There are 2 comments at the moment, we would love to hear your opinion too.

  1. Is it all about votes and the majority?

    It’s easy to sell the idea to 95% that they should pay less and the wealthy should pay more.

    But the simple facts are the wealthy do pay more, much more and they continue to be hit. Yet these individuals (not all) generally bring their skills and create jobs, while also taking risks in the process.

    It is only natural for individuals, no matter what there income, will want to retain the lion share and if you look at all the direct and indirect taxes applicable, keeping the lion share no longer exists!

    It is no wonder that some will look to offshore investment, or even a move to foreign shores where they can enjoy more the fruits of their hard labour.

    The problem that then exists is that these A1 business individuals take their skills and their businesses with them, so in the long run the UK losses out!

    Just my simple view and I await with interest the comments that will follow…

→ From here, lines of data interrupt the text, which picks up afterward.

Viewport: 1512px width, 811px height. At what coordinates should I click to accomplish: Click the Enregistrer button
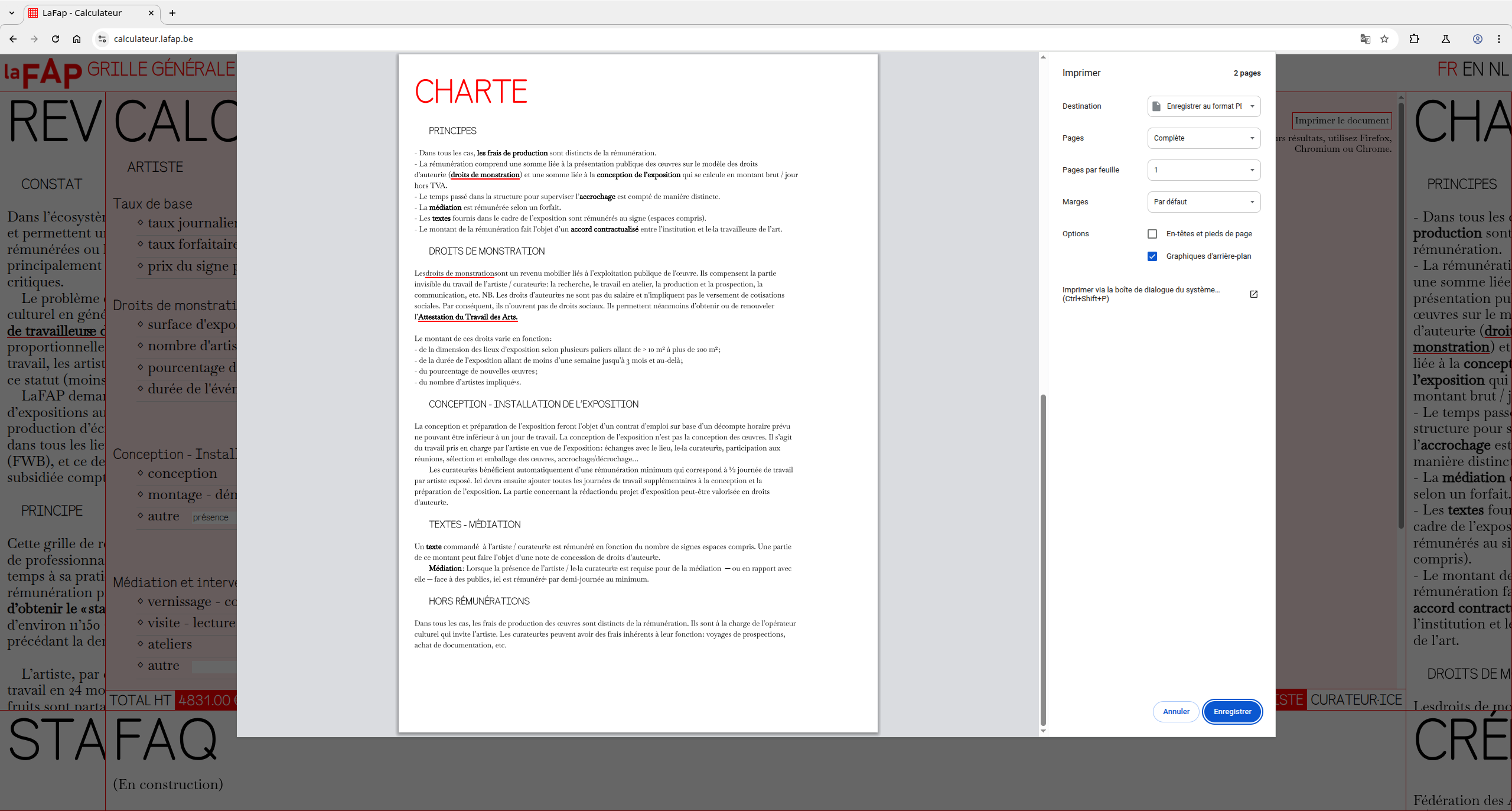[1232, 712]
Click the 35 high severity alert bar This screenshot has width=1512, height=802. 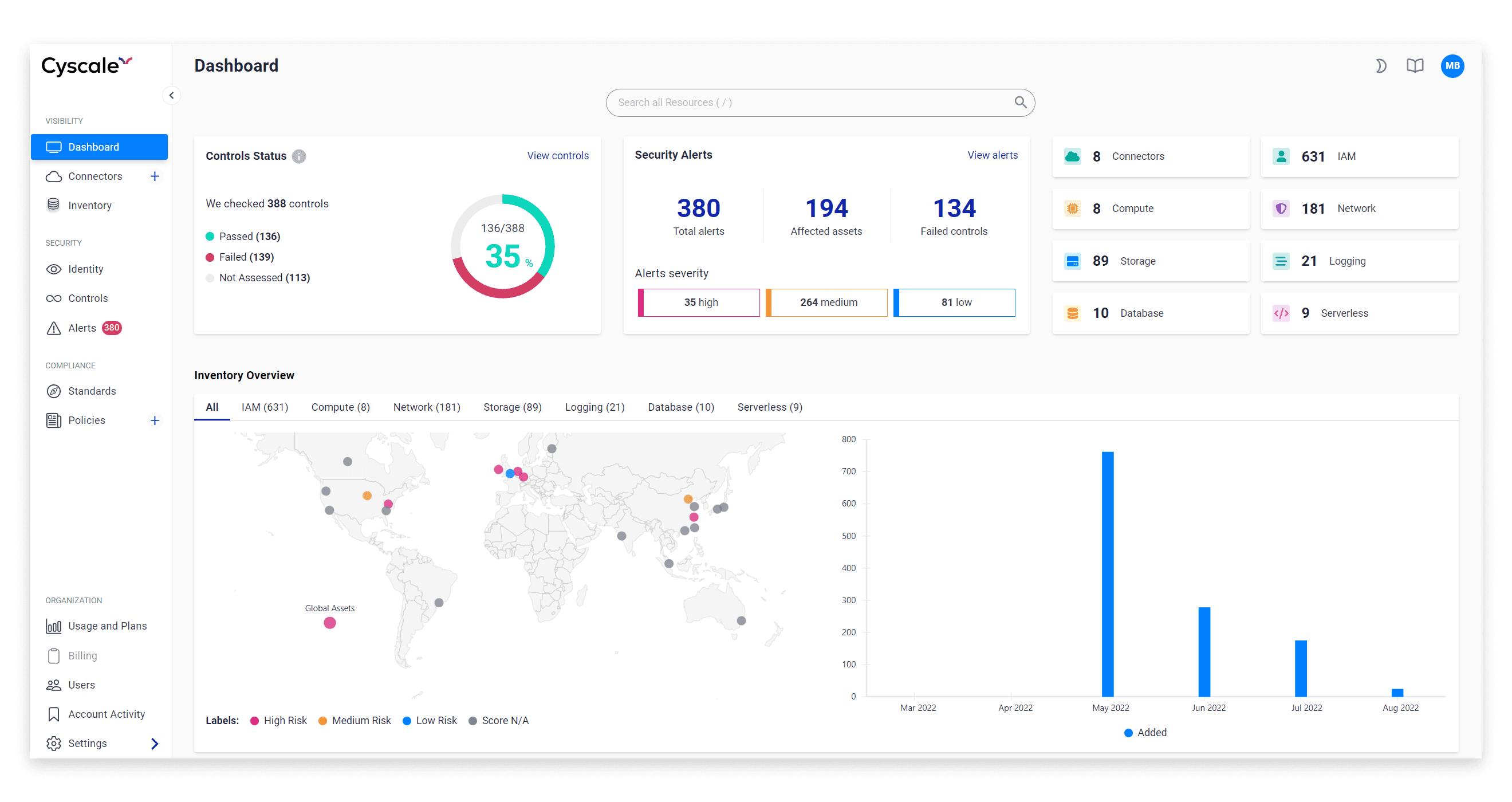(699, 302)
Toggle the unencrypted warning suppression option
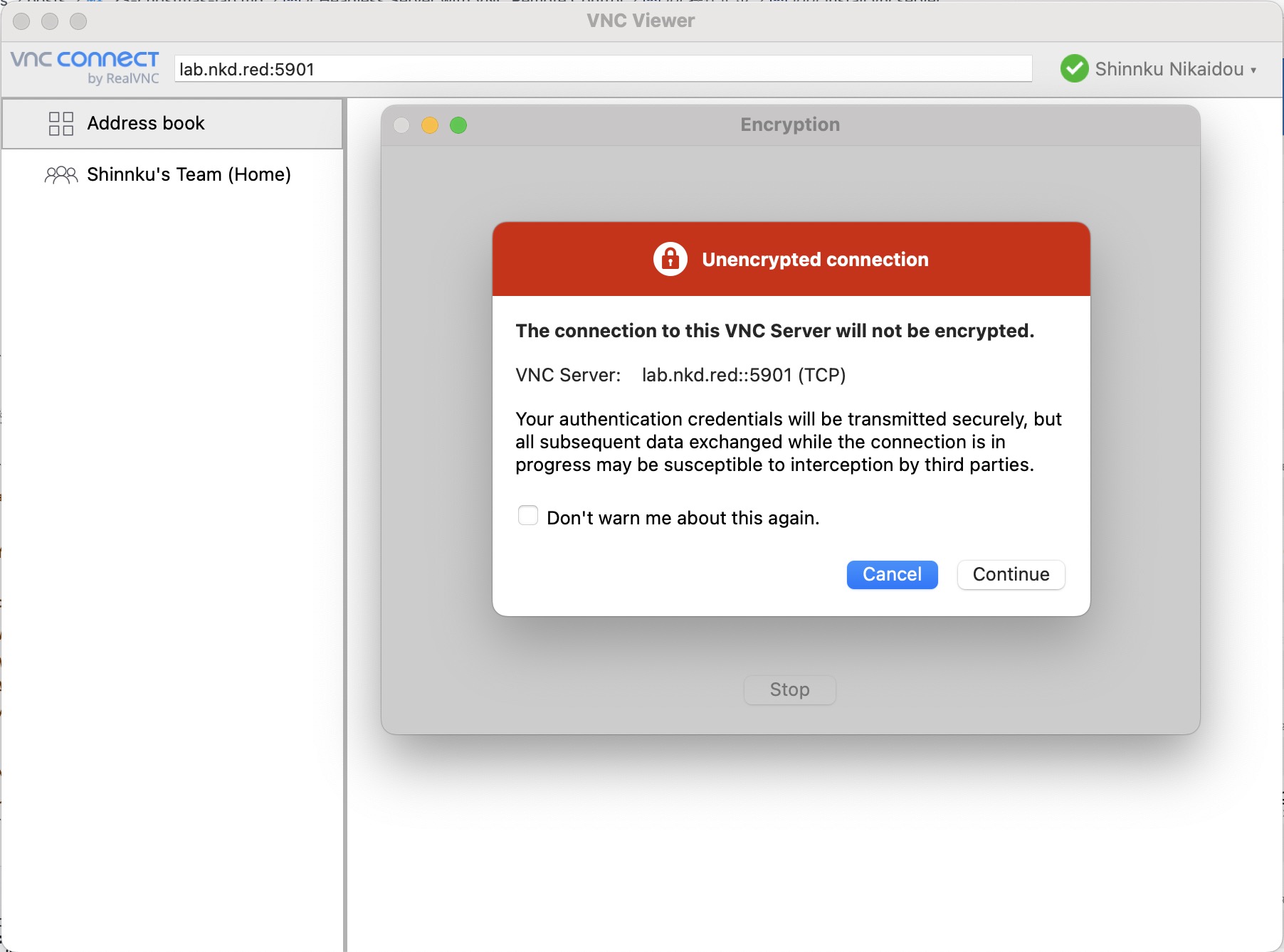This screenshot has width=1284, height=952. pos(528,514)
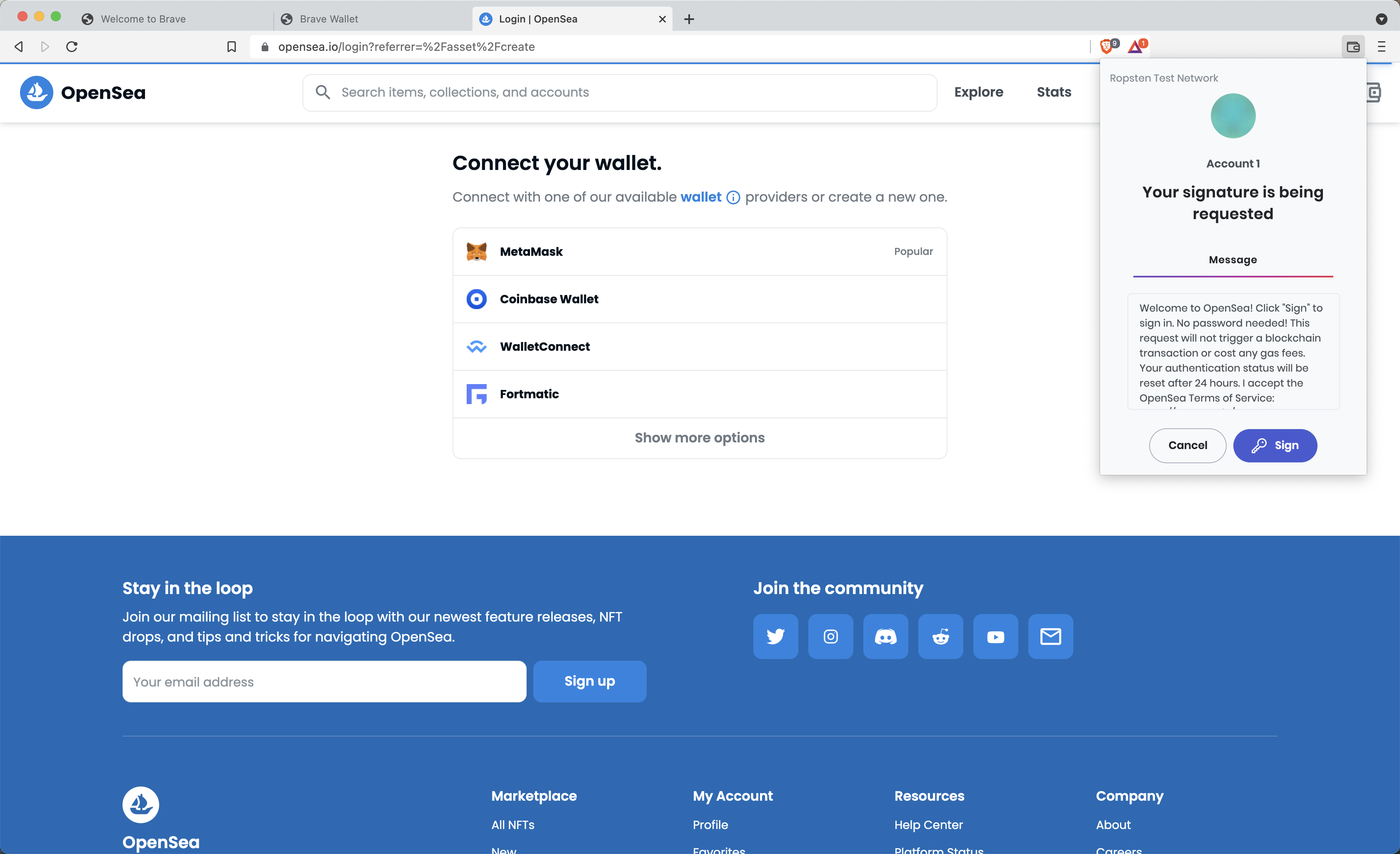The width and height of the screenshot is (1400, 854).
Task: Click the email address input field
Action: tap(324, 681)
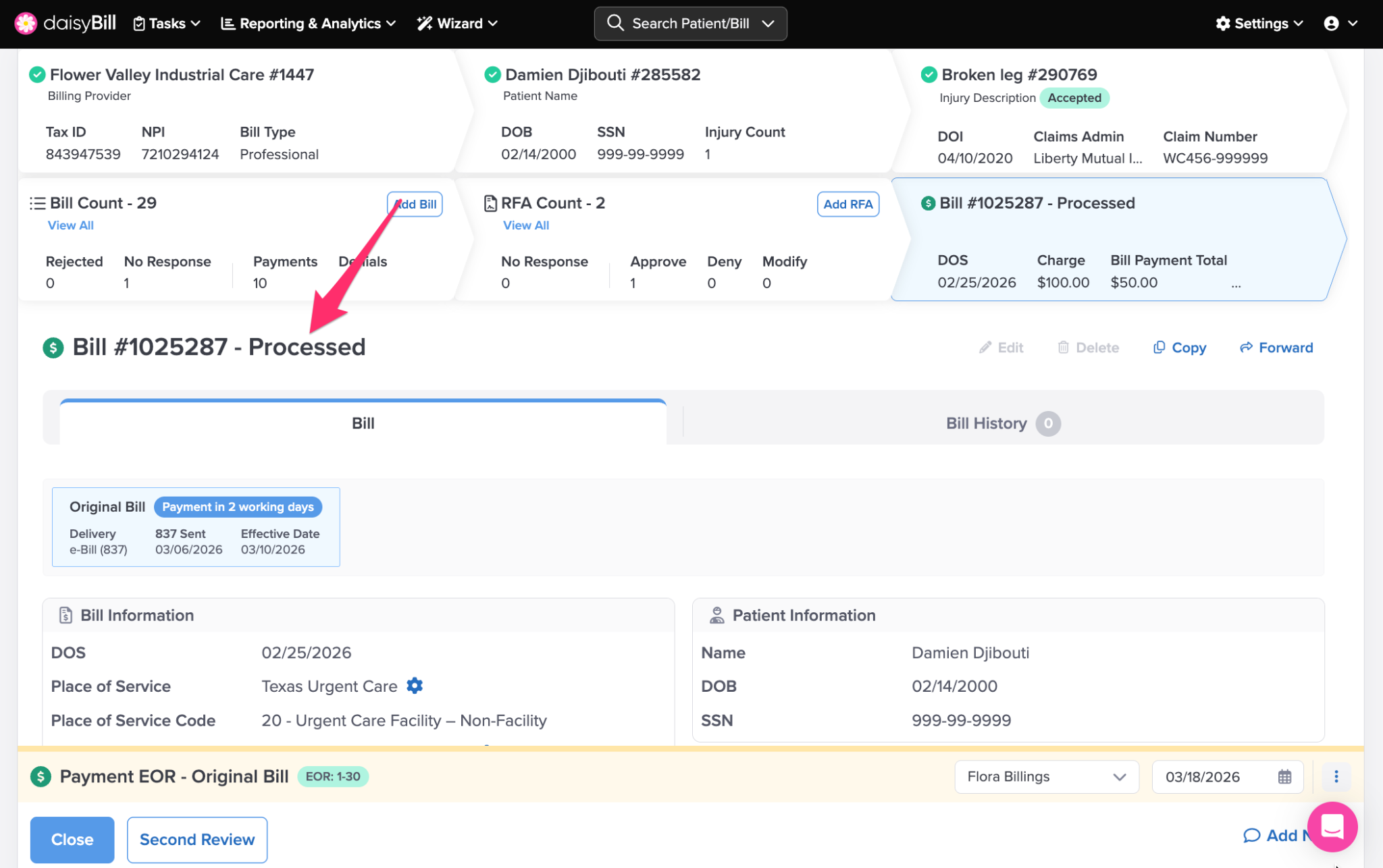
Task: Open the Tasks menu
Action: coord(167,24)
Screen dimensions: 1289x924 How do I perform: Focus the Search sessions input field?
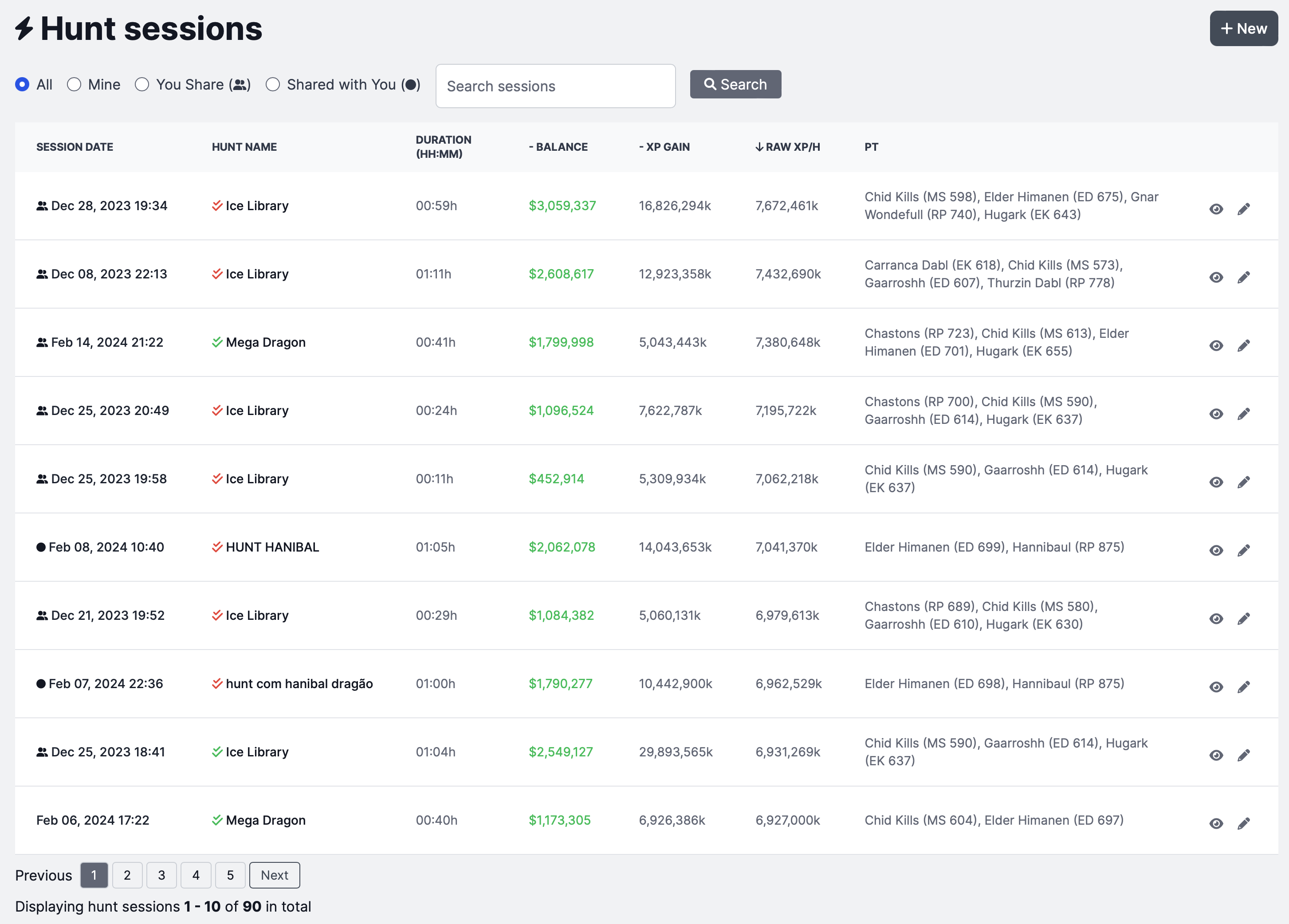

  2. Alexander is a plonker, never having had a proper job and totally wrapped up in ideology rather than practicality. Oh, and does he need to be told that his party’s manifesto for the next election will be totally and utterly irrelevant – no-one is going to vote for the Lib Dems nect time around and he might have to go and find a proper job (why any sane person would want to employ him I can’t imagine). Anyway, back to the point – if the government removes the 40% tax break on pension contributions for higher earners then those same people will simply stop contributing. The government may make a little more tax now (albeit the same people can invest into EISs) but the will lose out long term.